(Stored data)
▬▬▬▬▬▬▬▬▬▬

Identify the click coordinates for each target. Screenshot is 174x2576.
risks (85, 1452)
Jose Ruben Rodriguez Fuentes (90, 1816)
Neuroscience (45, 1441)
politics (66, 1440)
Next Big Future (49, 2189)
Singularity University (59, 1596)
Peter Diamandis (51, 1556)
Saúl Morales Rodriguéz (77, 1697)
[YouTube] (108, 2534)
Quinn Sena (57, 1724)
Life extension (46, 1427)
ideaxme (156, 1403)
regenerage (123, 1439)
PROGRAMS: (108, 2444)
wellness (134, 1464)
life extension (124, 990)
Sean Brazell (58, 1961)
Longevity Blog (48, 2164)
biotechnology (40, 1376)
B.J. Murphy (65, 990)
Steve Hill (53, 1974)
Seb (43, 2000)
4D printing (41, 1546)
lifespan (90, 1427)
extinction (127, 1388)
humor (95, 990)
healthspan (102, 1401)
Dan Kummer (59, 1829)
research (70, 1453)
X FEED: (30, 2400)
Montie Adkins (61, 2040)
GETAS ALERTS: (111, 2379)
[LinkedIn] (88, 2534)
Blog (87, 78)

▬▬▬▬▬▬▬▬▬▬

▸ **Work instruction**
The required output is the complete set of records, reproduced exactly.

▸ **Exercise result**
Identify the click coordinates for each target. Screenshot is 174x2576.
risks (85, 1452)
Jose Ruben Rodriguez Fuentes (90, 1816)
Neuroscience (45, 1441)
politics (66, 1440)
Next Big Future (49, 2189)
Singularity University (59, 1596)
Peter Diamandis (51, 1556)
Saúl Morales Rodriguéz (77, 1697)
[YouTube] (108, 2534)
Quinn Sena (57, 1724)
Life extension (46, 1427)
ideaxme (156, 1403)
regenerage (123, 1439)
PROGRAMS: (108, 2444)
wellness (134, 1464)
life extension (124, 990)
Sean Brazell (58, 1961)
Longevity Blog (48, 2164)
biotechnology (40, 1376)
B.J. Murphy (65, 990)
Steve Hill (53, 1974)
Seb (43, 2000)
4D printing (41, 1546)
lifespan (90, 1427)
extinction (127, 1388)
humor (95, 990)
healthspan (102, 1401)
Dan Kummer (59, 1829)
research (70, 1453)
X FEED: (30, 2400)
Montie Adkins (61, 2040)
GETAS ALERTS: (111, 2379)
[LinkedIn] (88, 2534)
Blog (87, 78)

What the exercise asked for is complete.